- [What you have to do] Read the data below line by line and copy each one with "Toggle" in it.

(Dataset excerpts)
----------------------------------------
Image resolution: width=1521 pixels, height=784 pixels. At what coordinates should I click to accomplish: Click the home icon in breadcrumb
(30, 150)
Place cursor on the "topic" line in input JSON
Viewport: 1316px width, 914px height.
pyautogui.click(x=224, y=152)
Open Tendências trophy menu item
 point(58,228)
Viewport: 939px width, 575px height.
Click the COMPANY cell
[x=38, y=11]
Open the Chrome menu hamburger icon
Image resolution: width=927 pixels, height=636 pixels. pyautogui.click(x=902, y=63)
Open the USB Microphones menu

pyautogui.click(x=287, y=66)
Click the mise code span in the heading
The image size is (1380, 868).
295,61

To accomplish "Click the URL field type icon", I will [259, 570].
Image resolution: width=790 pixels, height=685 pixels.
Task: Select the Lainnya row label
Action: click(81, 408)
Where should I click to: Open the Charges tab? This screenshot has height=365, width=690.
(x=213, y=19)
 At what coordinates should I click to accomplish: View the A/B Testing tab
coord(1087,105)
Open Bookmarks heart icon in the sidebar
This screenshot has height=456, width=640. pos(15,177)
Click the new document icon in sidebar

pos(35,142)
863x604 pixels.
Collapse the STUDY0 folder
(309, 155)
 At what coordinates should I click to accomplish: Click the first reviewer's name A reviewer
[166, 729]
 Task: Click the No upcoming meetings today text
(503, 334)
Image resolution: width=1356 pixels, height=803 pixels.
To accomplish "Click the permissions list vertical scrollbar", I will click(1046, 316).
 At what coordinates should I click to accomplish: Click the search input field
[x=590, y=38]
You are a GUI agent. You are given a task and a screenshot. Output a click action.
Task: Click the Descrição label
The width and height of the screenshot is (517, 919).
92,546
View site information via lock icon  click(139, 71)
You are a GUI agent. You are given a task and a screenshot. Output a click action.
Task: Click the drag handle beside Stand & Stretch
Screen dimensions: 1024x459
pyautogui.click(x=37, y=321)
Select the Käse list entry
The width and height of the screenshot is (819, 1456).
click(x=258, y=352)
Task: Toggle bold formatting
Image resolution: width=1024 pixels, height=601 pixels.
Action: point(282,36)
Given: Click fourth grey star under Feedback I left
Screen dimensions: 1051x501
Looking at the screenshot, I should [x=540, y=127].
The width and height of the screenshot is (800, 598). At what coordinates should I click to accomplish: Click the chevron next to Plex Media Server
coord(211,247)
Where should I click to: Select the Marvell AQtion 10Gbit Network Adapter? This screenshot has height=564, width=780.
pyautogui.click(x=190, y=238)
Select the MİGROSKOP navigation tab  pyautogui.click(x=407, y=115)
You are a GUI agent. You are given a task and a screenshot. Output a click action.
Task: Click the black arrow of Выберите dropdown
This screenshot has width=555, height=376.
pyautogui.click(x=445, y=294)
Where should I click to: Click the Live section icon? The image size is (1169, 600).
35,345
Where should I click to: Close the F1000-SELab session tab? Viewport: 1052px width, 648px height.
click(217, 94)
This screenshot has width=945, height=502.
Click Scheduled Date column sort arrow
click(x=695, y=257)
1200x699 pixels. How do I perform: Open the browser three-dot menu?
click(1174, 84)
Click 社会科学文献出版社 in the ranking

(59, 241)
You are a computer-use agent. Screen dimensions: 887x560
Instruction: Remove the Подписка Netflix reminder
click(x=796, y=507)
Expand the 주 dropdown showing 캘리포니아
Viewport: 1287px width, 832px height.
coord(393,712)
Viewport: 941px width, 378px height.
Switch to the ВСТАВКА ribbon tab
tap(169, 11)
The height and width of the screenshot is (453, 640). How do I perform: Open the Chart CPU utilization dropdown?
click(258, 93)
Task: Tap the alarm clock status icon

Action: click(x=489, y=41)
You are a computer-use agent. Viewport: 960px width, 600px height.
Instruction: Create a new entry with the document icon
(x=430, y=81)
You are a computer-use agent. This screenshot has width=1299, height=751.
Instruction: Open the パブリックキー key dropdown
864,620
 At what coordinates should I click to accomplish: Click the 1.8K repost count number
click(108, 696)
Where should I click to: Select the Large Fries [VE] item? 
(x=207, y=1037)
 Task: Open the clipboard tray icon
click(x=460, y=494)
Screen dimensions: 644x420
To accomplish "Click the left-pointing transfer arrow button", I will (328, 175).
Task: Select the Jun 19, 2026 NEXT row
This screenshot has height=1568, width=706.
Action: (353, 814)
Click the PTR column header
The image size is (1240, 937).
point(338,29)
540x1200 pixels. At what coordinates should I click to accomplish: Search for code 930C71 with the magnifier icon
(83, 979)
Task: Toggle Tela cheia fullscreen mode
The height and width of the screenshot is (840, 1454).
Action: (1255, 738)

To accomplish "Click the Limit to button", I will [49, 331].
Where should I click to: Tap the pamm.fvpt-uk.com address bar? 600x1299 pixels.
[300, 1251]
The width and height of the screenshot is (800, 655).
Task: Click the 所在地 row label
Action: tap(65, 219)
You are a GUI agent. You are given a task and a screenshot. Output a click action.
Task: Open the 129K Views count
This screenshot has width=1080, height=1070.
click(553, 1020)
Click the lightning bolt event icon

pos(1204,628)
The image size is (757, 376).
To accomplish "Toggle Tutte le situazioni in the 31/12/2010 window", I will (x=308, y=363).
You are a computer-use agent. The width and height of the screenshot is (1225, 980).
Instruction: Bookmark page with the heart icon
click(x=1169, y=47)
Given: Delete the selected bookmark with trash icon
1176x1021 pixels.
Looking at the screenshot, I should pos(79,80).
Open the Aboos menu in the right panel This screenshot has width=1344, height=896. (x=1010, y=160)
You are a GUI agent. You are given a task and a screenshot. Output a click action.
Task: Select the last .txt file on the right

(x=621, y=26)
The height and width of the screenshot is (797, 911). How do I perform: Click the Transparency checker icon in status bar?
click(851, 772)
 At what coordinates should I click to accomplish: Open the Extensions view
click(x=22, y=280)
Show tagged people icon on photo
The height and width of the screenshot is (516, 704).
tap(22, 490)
----------------------------------------
- [Worked solution]
Task: Toggle bold formatting
Task: Toggle Tela cheia fullscreen mode
To accomplish "Toggle Tutte le situazioni in the 31/12/2010 window", I will (x=308, y=363).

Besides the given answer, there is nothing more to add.